## Description of the task
Check each line below for the word "Rubber", and copy those that have it.
Segment Start: Data under study
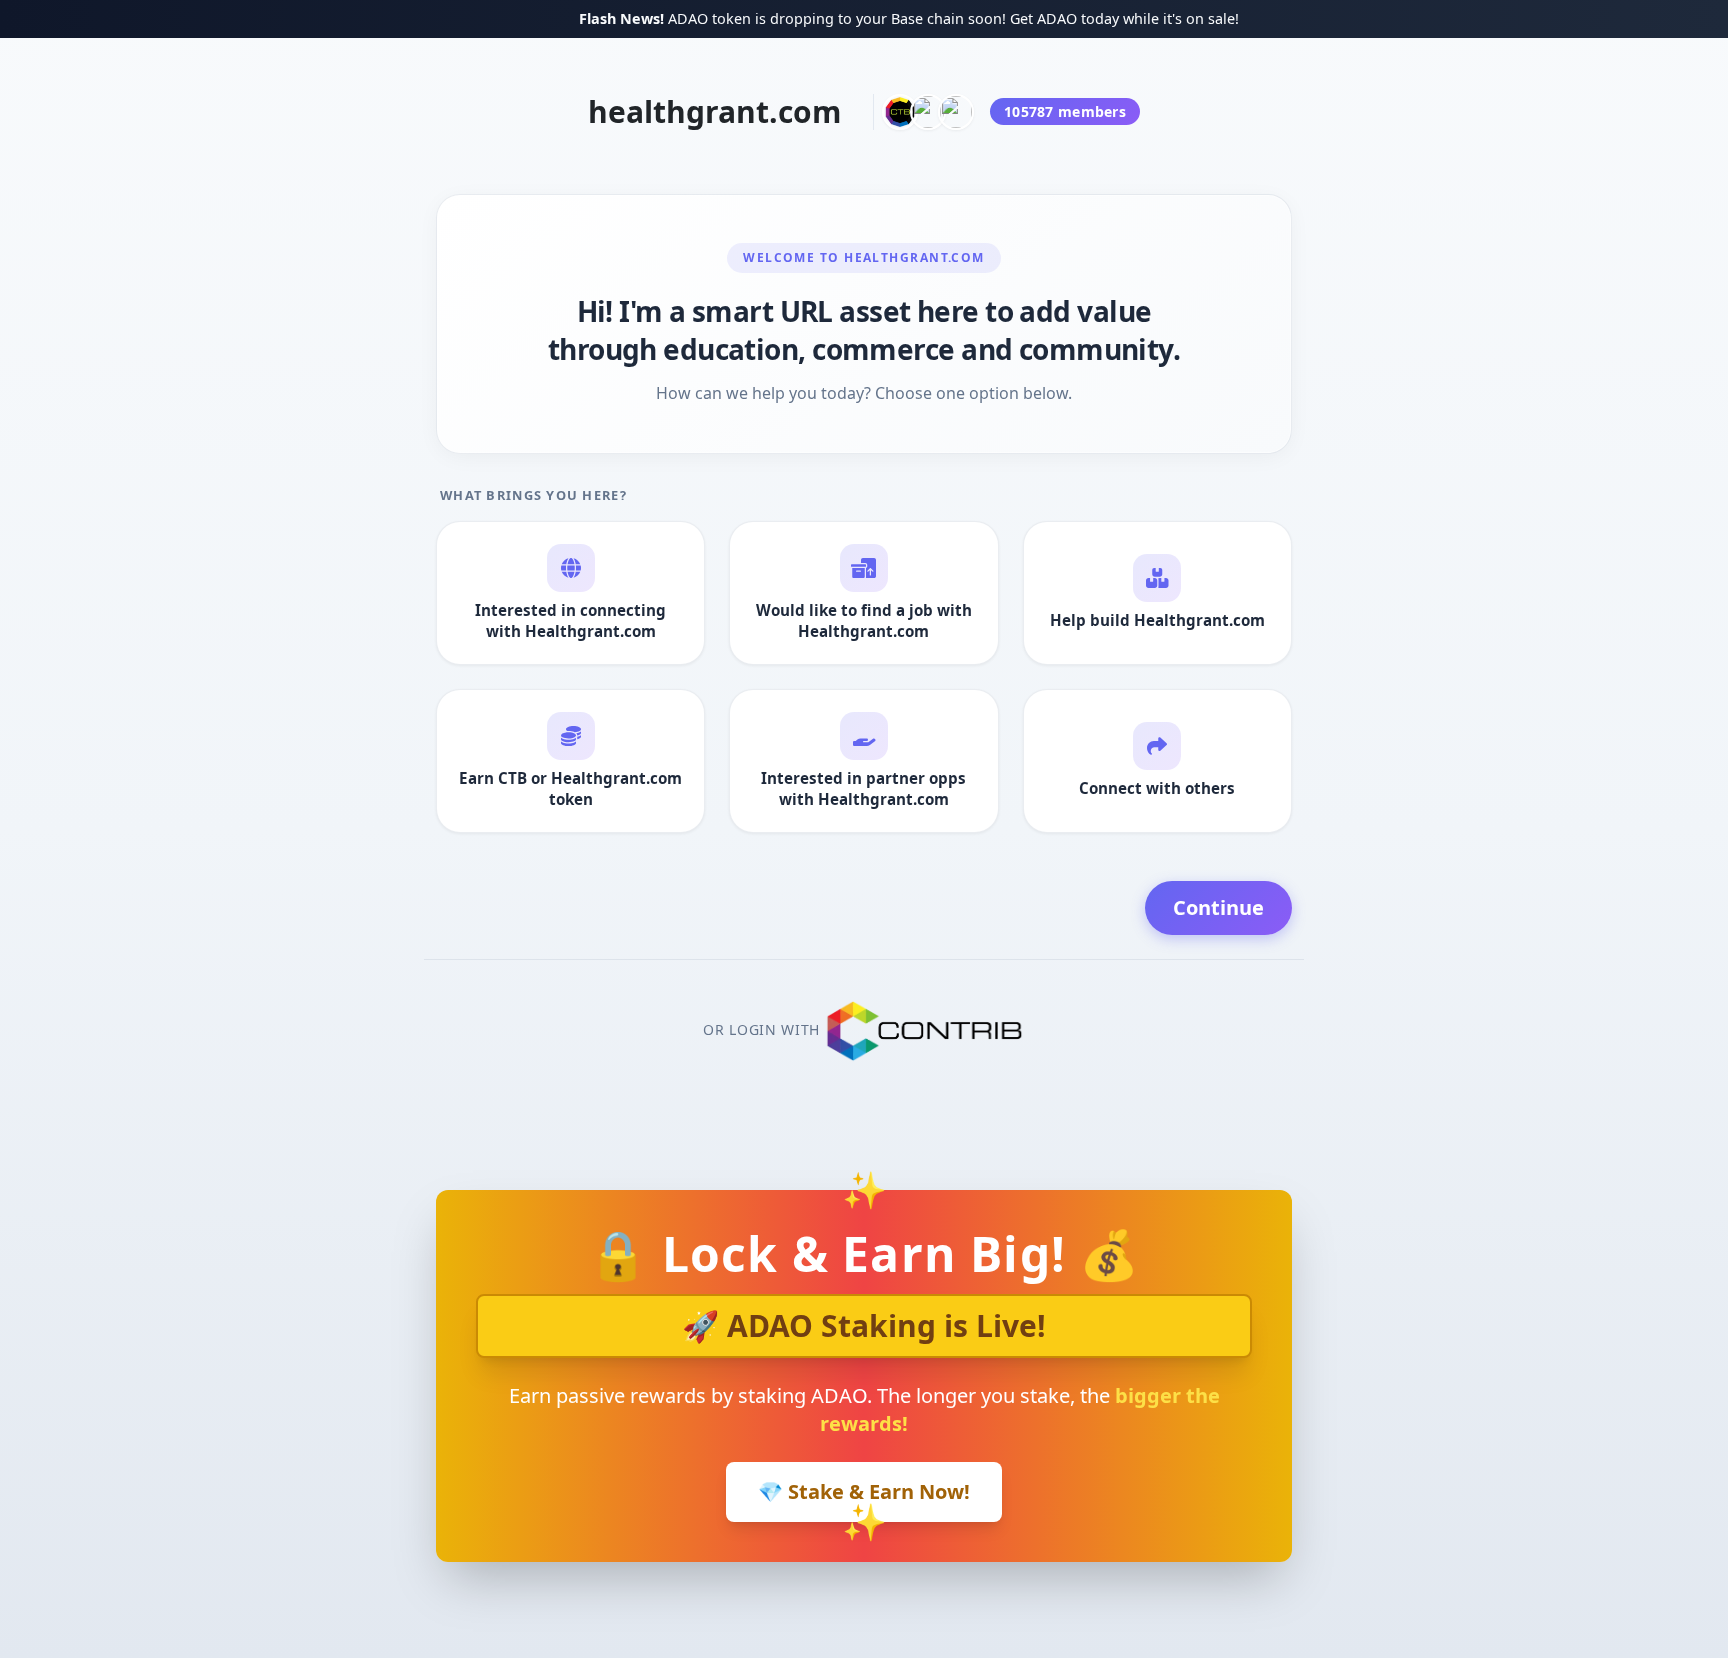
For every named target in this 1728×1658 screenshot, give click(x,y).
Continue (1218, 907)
Segment End: Data under study
Segment Start: Data under study
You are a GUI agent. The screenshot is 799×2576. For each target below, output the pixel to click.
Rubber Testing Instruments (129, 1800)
Segment End: Data under study
Segment Start: Data under study
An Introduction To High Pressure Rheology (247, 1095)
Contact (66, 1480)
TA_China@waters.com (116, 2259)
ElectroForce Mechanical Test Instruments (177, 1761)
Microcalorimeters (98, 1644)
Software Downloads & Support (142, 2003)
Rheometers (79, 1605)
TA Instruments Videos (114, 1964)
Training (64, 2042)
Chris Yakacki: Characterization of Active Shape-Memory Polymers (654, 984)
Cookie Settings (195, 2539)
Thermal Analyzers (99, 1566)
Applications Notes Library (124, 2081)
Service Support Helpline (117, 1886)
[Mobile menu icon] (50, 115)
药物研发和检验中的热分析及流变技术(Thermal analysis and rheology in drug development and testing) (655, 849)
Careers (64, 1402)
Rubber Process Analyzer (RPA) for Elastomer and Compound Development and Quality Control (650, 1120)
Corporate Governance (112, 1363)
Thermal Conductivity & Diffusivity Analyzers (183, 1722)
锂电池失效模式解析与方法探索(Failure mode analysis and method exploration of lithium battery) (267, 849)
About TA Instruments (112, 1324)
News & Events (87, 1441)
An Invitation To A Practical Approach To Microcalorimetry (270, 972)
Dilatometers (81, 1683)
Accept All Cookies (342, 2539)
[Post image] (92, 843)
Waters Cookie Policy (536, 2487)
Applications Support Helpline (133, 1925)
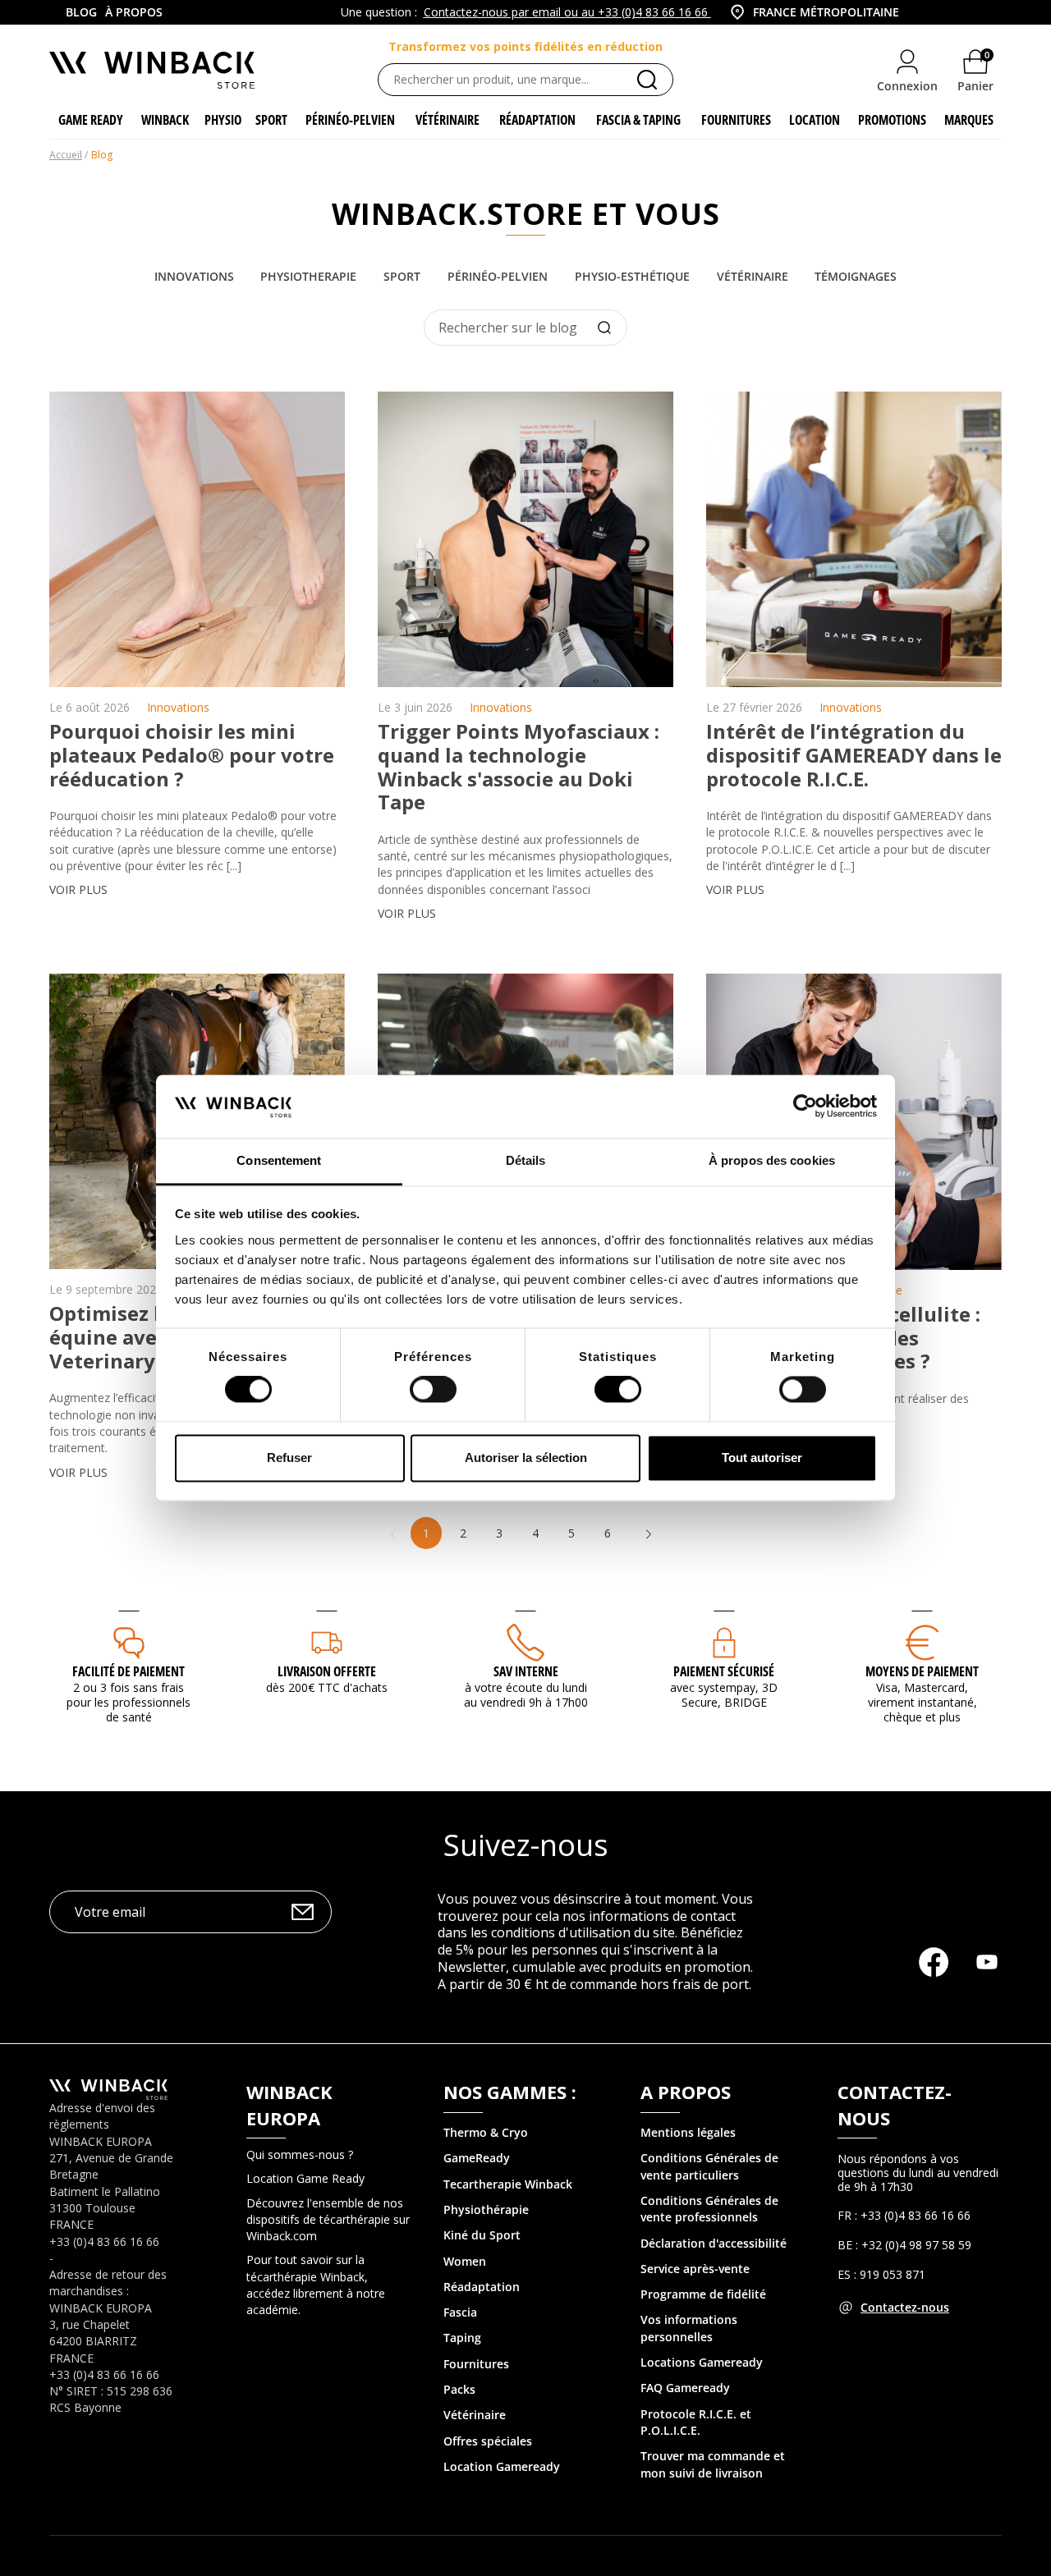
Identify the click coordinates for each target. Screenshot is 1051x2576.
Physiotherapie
Segment End: Data under study
## Written reply
Rubber Testing Instruments (129, 1800)
Rubber Process Analyzer (RPA) for Elastomer and Compound Development and Quality Control (650, 1120)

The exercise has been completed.